Extracted information: Begin

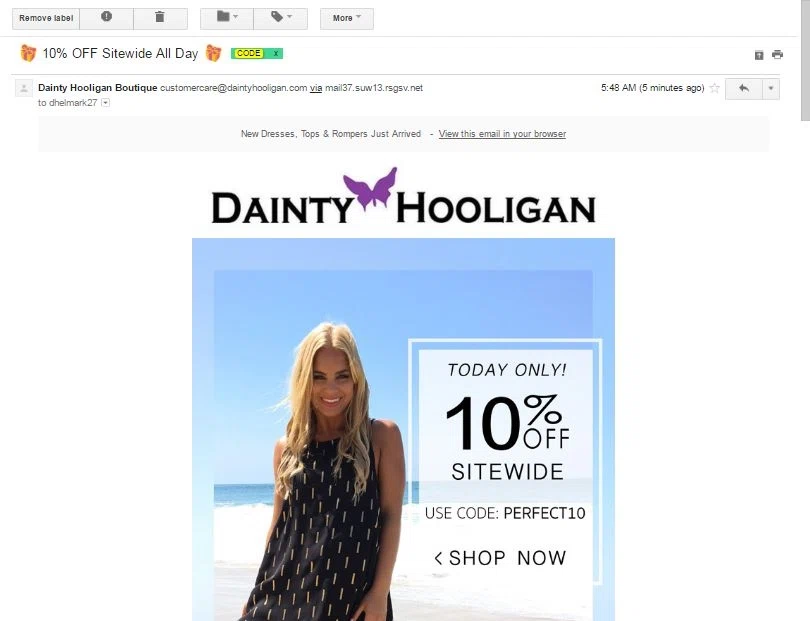
Task: Open View this email in your browser
Action: point(502,134)
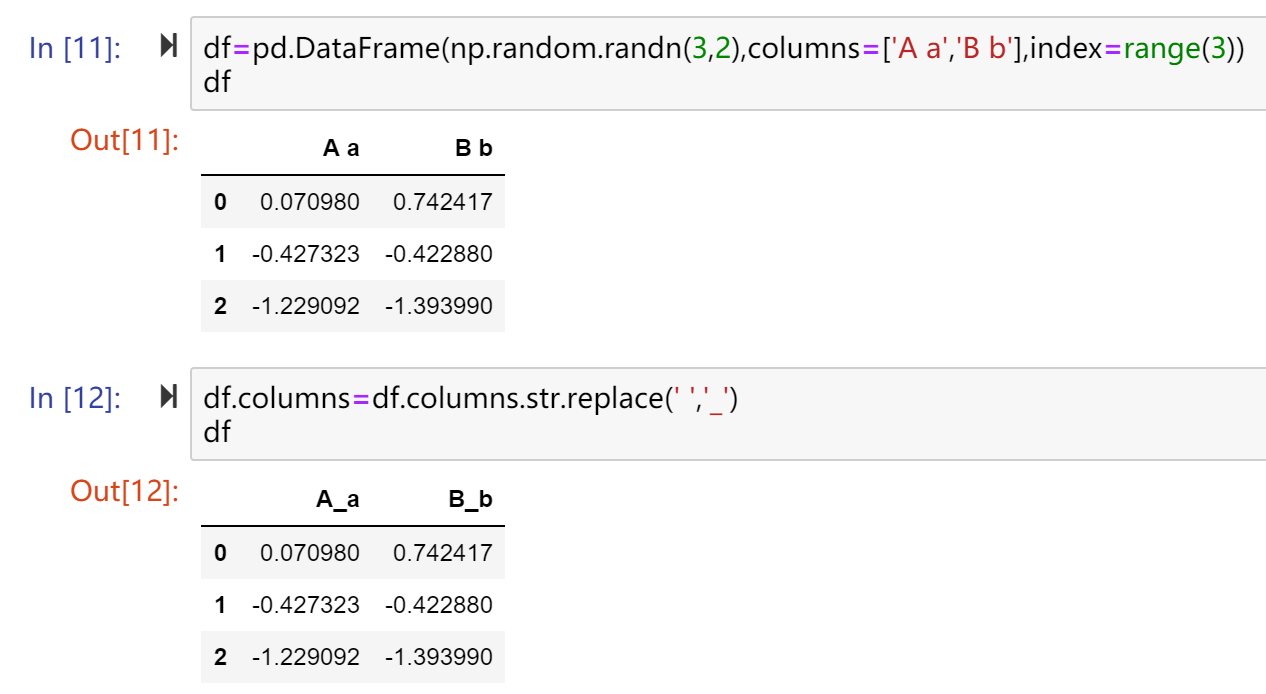Click the 'df' line in cell 12

tap(217, 433)
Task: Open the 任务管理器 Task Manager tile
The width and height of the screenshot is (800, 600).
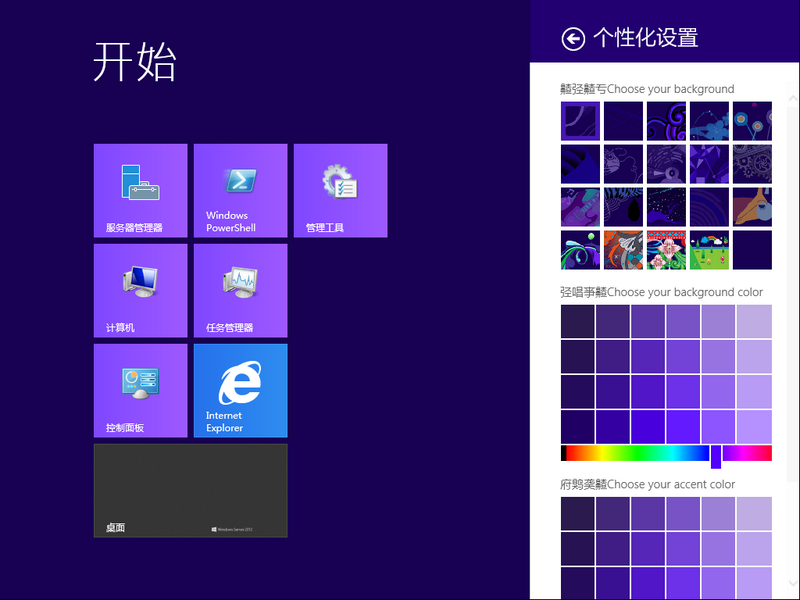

Extracted information: End

(What to do) Find the line containing "Task: Open the 任务管理器 Task Manager tile" and copy it and each line after it through the end of the material, exactly, with no pictures.

(Answer to this task)
Task: Open the 任务管理器 Task Manager tile
The width and height of the screenshot is (800, 600).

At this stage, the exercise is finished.